- Opening Delimiter -

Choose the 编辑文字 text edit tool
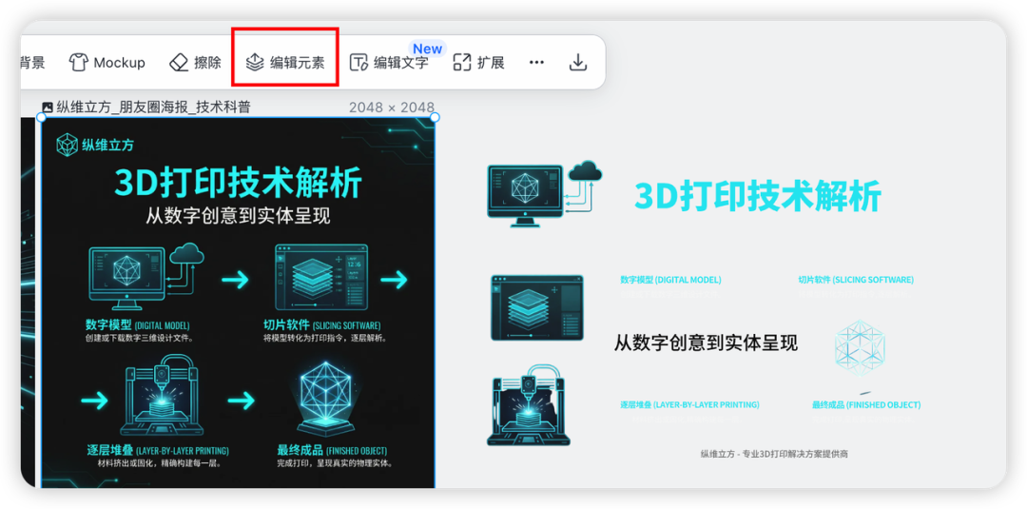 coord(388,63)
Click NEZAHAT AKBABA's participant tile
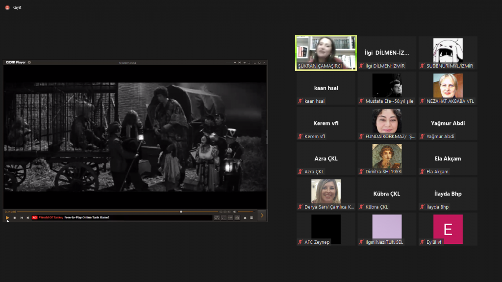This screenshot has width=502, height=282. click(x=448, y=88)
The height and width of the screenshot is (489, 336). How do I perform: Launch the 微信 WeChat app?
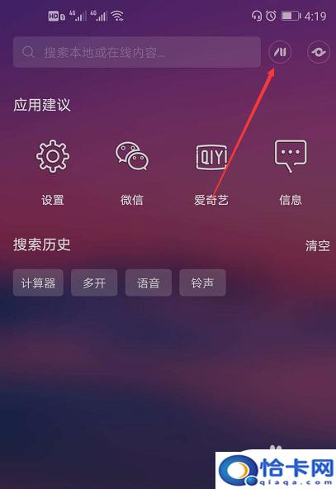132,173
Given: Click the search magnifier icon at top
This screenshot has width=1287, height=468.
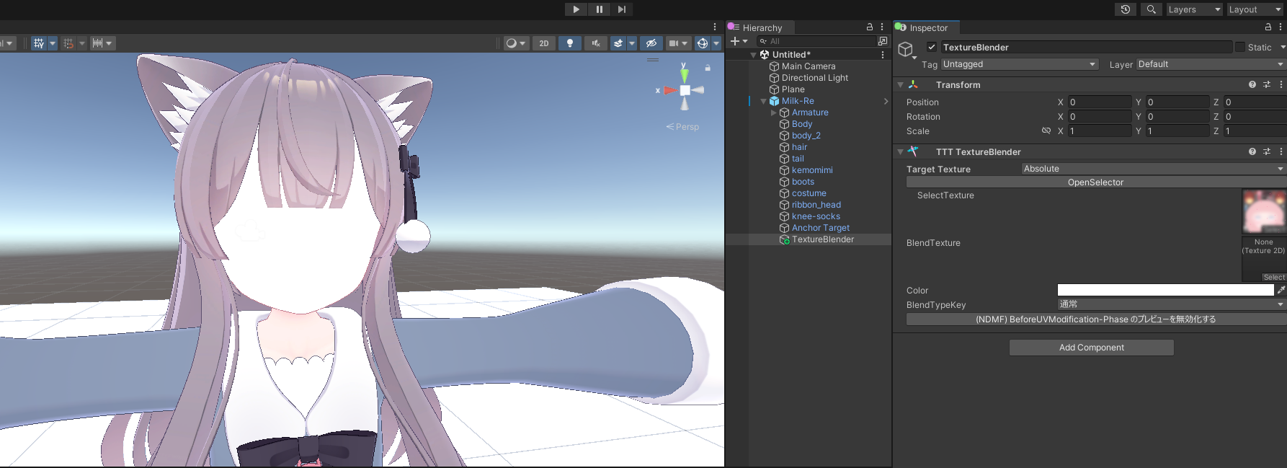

- Closing Delimiter -

(Exercise): Exclude every picture and copy the remaining data exactly.

(Task output):
Choose the 编辑文字 text edit tool
 coord(388,63)
Click NEZAHAT AKBABA's participant tile
This screenshot has width=502, height=282. click(x=448, y=88)
The height and width of the screenshot is (489, 336). How do I perform: Launch the 微信 WeChat app?
132,173
Given: Click the search magnifier icon at top
This screenshot has width=1287, height=468.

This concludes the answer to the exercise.